- Born: Thomas Phillip Puccio November 12, 1944 Brooklyn, New York City
- Died: March 11, 2012 (aged 67)
- Education: Fordham University School of Law
- Occupation: Trial attorney
- Years active: 1969 - 2012

= Thomas Puccio =

American lawyer

Thomas Phillip Puccio (September 12, 1944 – March 11, 2012) was an American trial attorney who served in the United States Department of Justice, including as an investigator and prosecutor in the Abscam case, before working as a criminal defense lawyer representing high-profile clients such as Claus von Bülow.

==Early life==
Puccio was born in 1944 in Brooklyn, New York, to Matthew and Jeanette Puccio. He attended Brooklyn Preparatory School before going on to Fordham University (graduating in 1966) and Fordham University School of Law (graduating in 1969).

==Career==
After law school he joined the Brooklyn office of the United States Attorney for the Eastern District of New York as an assistant prosecutor. He became the office's chief of criminal division in 1973 and two years later became executive assistant to the United States Attorney, David G. Trager. In 1976, he became the head of the Organized Crime Strike Force for the Eastern District of New York.

==Abscam==
Puccio supervised the two-year Abscam undercover investigation, along with Assistant Director Neil Welch, who headed the Federal Bureau of Investigation's New York division. In 1980 and 1981, he was the chief prosecutor in four of the eight trials resulting from the investigation. He secured the convictions of several elected officials, including U.S. senator Harrison A. Williams, U.S. Rep. Michael J. Myers, and Camden, New Jersey mayor Angelo Errichetti.

==Private practice==
In 1982, after 13 years as a Justice Department attorney, Puccio went into private practice, joining the Manhattan law firm of Booth, Lipton & Lipton. He joined Stroock & Stroock & Lavan in 1985, and then Milbank, Tweed, Hadley & McCloy in 1987. He established his own firm in 1992.

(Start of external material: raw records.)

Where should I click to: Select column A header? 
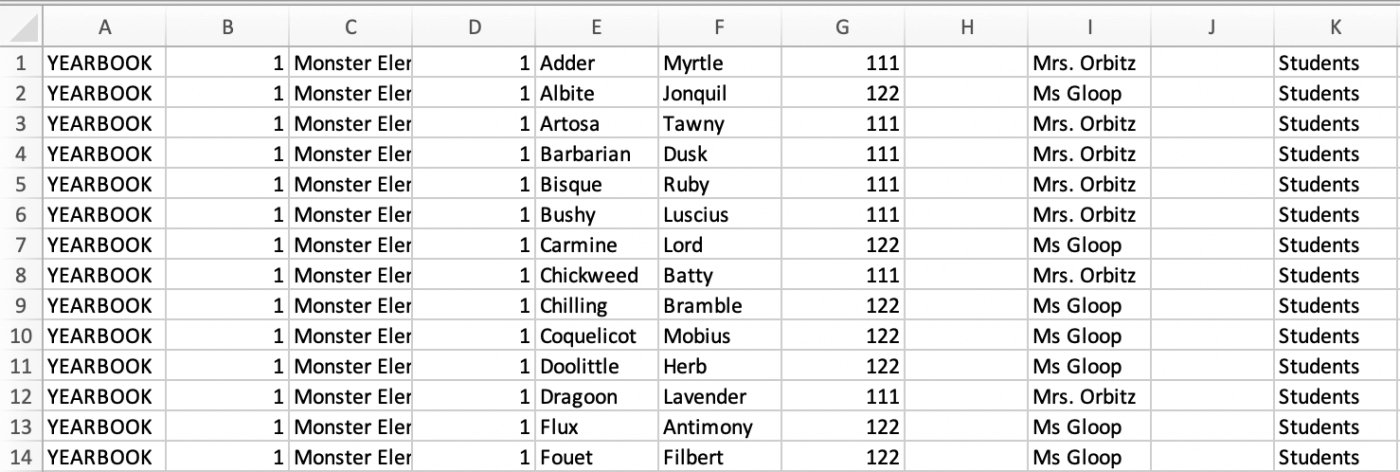(104, 28)
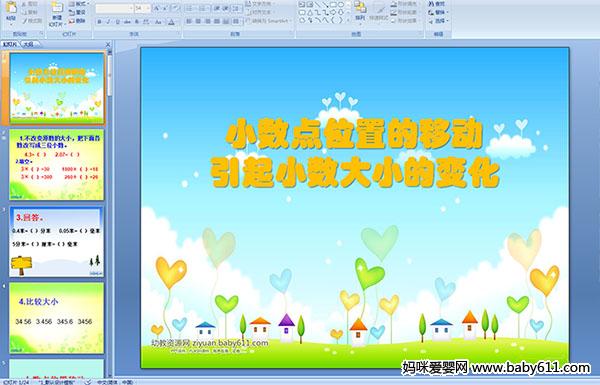Select the oval shape in shapes gallery
Screen dimensions: 600x385
pos(341,5)
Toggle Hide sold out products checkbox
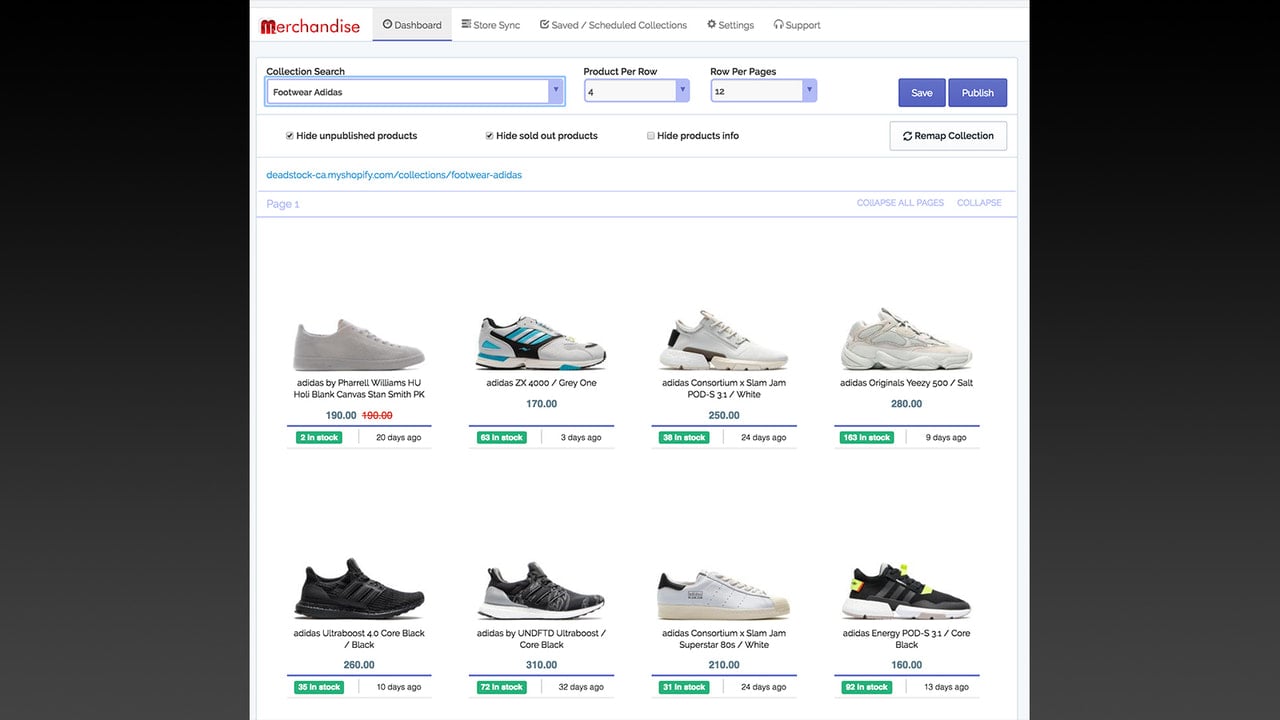Image resolution: width=1280 pixels, height=720 pixels. (x=490, y=135)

In 1985, Puccio secured the acquittal of the British-Danish socialite Claus von Bülow after von Bülow was tried a second time on charges of attempting to murder his wife Martha by means of insulin injections. The second trial was held after a 1982 conviction was successfully appealed by Harvard Law School professor Alan Dershowitz.

Puccio defended Bronx Democratic leader Stanley M. Friedman in 1986 on corruption charges. Friedman was convicted and sentenced to 12 years in a racketeering trial prosecuted by then-U.S. Attorney Rudy Giuliani. The same year, he represented John J. McLaughlin, former president of New York City Health and Hospitals Corporation, charged with bribery and stealing $250,000 from Maytag heiress Ann L. Maytag. McLaughlin was found guilty of forgery and larceny but acquitted of more serious charges.

In 1997, Puccio defended Alex Kelly, who was charged with committing two rapes in Darien, Connecticut, ten years earlier. Kelly was convicted for one of the rapes and sentenced to 16 years in prison. In the second trial, Kelly pleaded no contest, with a sentence of 10 years running concurrently with the sentence in the first trial.

==Death==
Puccio died of leukemia in 2012 at the age of 67.

==In popular culture==
The 1981 film Prince of the City features a character loosely based on Puccio: Assistant U.S. Attorney George Polito, played by James Tolkan.

In the 2013 film American Hustle, which dramatized the Abscam sting operation, Alessandro Nivola played Anthony Amado, a fictionalized version of Puccio.